For years, the four-cylinder was automotive shorthand for compromise. It was the engine you got when you couldn’t afford the one you actually wanted, or when you’d quietly made peace with the idea that driving pleasure was someone else’s problem. The inline-six made you dream. The V8 made you forget your mortgage. The four-cylinder got you to the office on time. Then Stellantis decided to blow up that narrative entirely.

The new Hurricane 4, a 2.0-liter four-cylinder developed under the Stellantis umbrella, produces 324 HP, or 162 HP per liter of displacement. Boost pressure hits 35 PSI. On paper, those numbers read less like a production engine spec sheet and more like someone’s very ambitious weekend project. Except this one is going into the 2026 Jeep Grand Cherokee, which means it has to survive actual human beings actually driving it.

hurricane 4 engine

What makes the Hurricane 4 genuinely interesting it’s the engineering stack underneath it. Pre-chamber combustion technology for cleaner, more stable burns. Dual spark plugs per cylinder, with the second plug cutting in at low load to squeeze every last bit of efficiency out of the combustion event. Dual direct injectors per cylinder, variable cam phasing, Miller cycle operation, a variable geometry turbocharger, and a 12:1 compression ratio. Put those ingredients together and you get something that sounds like it belongs on a race track.

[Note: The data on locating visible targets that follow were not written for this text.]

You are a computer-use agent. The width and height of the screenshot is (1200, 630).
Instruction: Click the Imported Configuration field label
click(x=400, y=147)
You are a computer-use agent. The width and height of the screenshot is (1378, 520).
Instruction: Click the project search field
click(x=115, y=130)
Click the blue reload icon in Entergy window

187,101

It’s probably one of the most technically advanced four-cylinders ever built for mass-market production. Not a concept. A motor engineered to sell in volume.

jeep grand cherokee

The internal Stellantis benchmarks are telling: 20% more power than the 2.0 currently found in the Wrangler, 31 HP more than the outgoing Pentastar V6, all while burning less fuel. Downsizing, for once, isn’t a euphemism for disappointment dressed up in a press release.

For now, the Hurricane 4 is a North American story. But platforms travel, technologies migrate, and inside Stellantis there are names on the waiting list, Alfa Romeo Giulia and Stelvio among them, that could use exactly this kind of argument.